ALEX BRUMMER: Bank of England Governor's swung interest rate decision
ALEX BRUMMER: Bank of England Governor’s vote swung decision on interest rate – and for once he showed leadership
Finally, the Bank of England is listening. After a gruelling series of 14 consecutive interest rate rises, taking the base rate to 5.25 per cent, the Monetary Policy Committee has hit the pause button.
The decision will be a source of enormous relief to home owners struggling with surging mortgage costs as well as businesses grappling with the cost of borrowing. This vote for growth will help to avoid a recession, and there is hope that interest rates have now peaked.
Intriguingly, it was Bank governor Andrew Bailey who held the decisive vote in the committee. And he showed leadership, leaving the final score 5-4 in his favour.
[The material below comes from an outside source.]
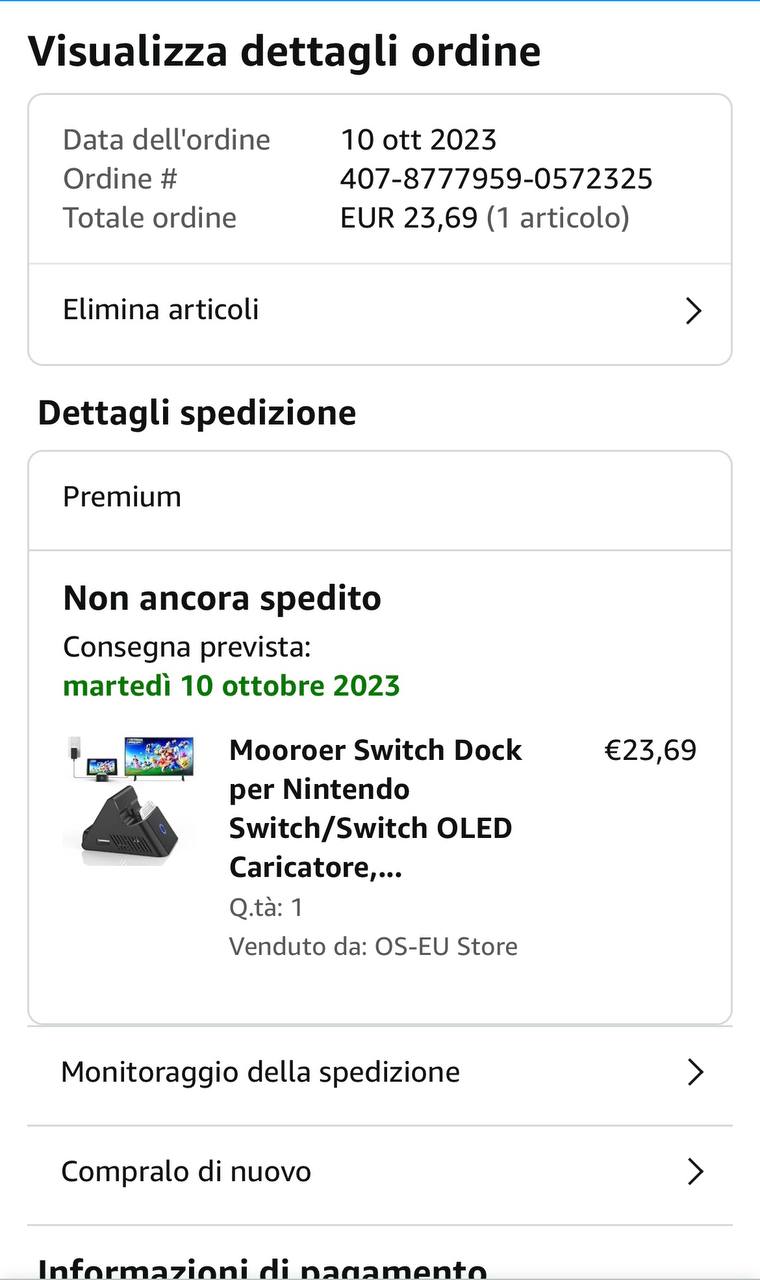This screenshot has width=760, height=1280.
Task: Select the Elimina articoli option
Action: tap(161, 310)
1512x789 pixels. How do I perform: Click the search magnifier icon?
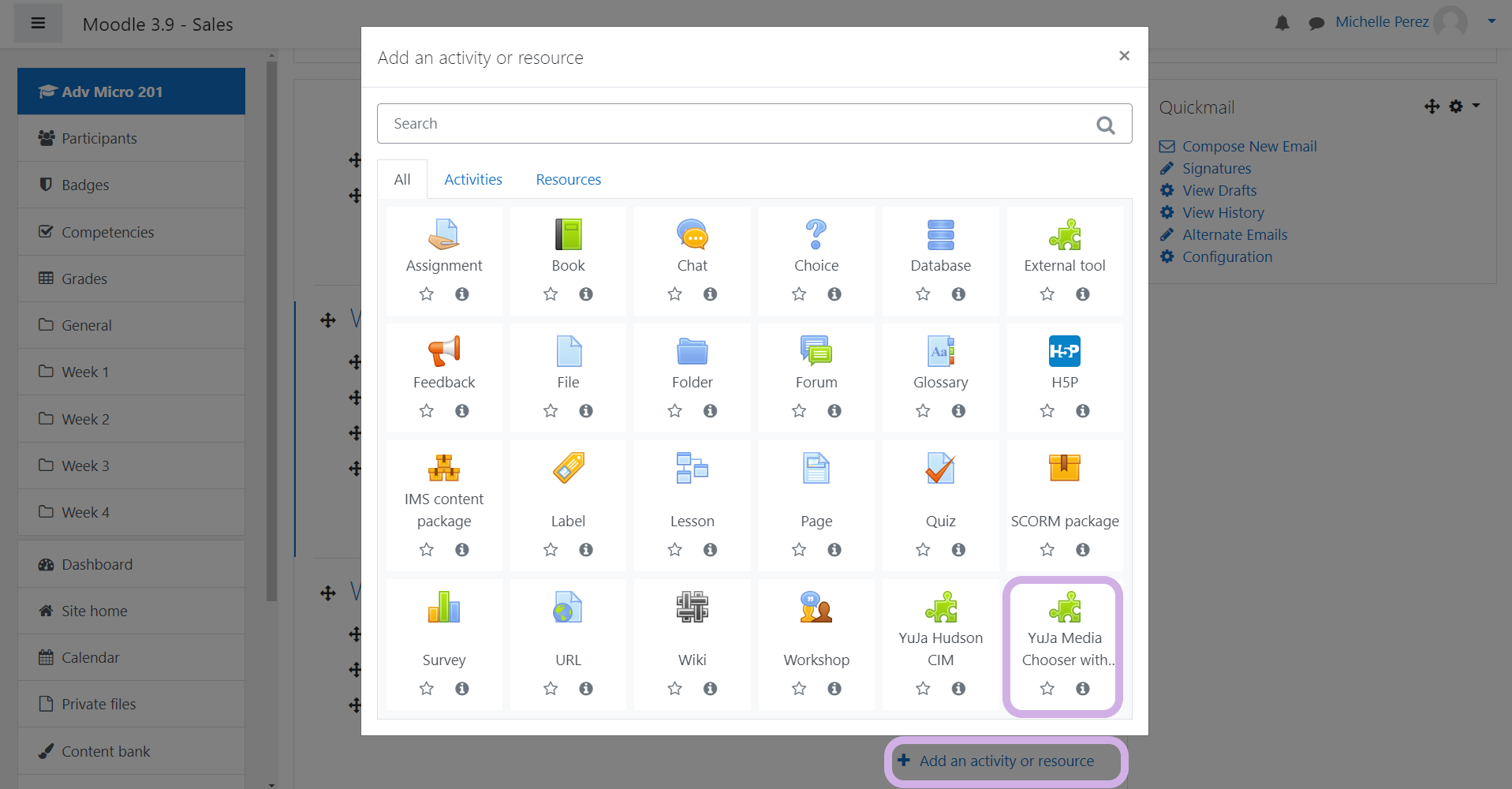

Mr Bailey seems to have been swung by evidence that the UK is not heading towards a 1970s-style wage-price spiral. Instead, the job market is easing off with supply catching up to demand. The Bank’s own figures on pay suggest wage rises have slowed, contrary to other reports.
Governor of the Bank of England Andrew Bailey attends a press conference for the Monetary Policy Report August 2023, at the Bank of England in London, Britain, August 3
Today’s Bank decision on interest rates follows lower-than-expected inflation data from August
In other words, Britain’s economic outlook is improving. During the first five months of the current fiscal year (which runs from April to April), the deficit was £11.3 billion smaller than the March budget had forecast. This was fuelled by buoyant tax receipts from VAT and PAYE earnings. It all rather silences Labour’s false mantra that the Tories have ‘crashed the economy’.
If the UK can sustain its healthy fiscal position, Chancellor Jeremy Hunt may even be able to deliver personal tax cuts before the next election. However, any changes as soon as November’s autumn statement – in which Hunt will provide an update on the nation’s finances and outline any major fiscal decisions – are being ruled out.
The Government is also winning its battle against inflation. The consumer prices index – which measures the average cost of household goods – fell from 6.8 to 6.7 per cent in August. That may not sound like much, but food, alcohol and tobacco prices are all decelerating fast.
However, motorists will note that prices haven’t dropped at the pumps.
READ MORE: Bank of England cuts mortgage rates as the tide finally turns in the battle against inflation – but savers are told to grab good deals amid fears they won’t last
Rather, the cost of fuel is on the rise as Saudi Arabia – in concert with Russia – stifles supply.
Earlier this week, the cost of a barrel of brent crude rose to $95 (£77.20) up 30 per cent from $72 in June. Investment bank Goldman Sachs fears the oil squeeze is far from over, with some forecasters predicting a barrel could reach $100 this year.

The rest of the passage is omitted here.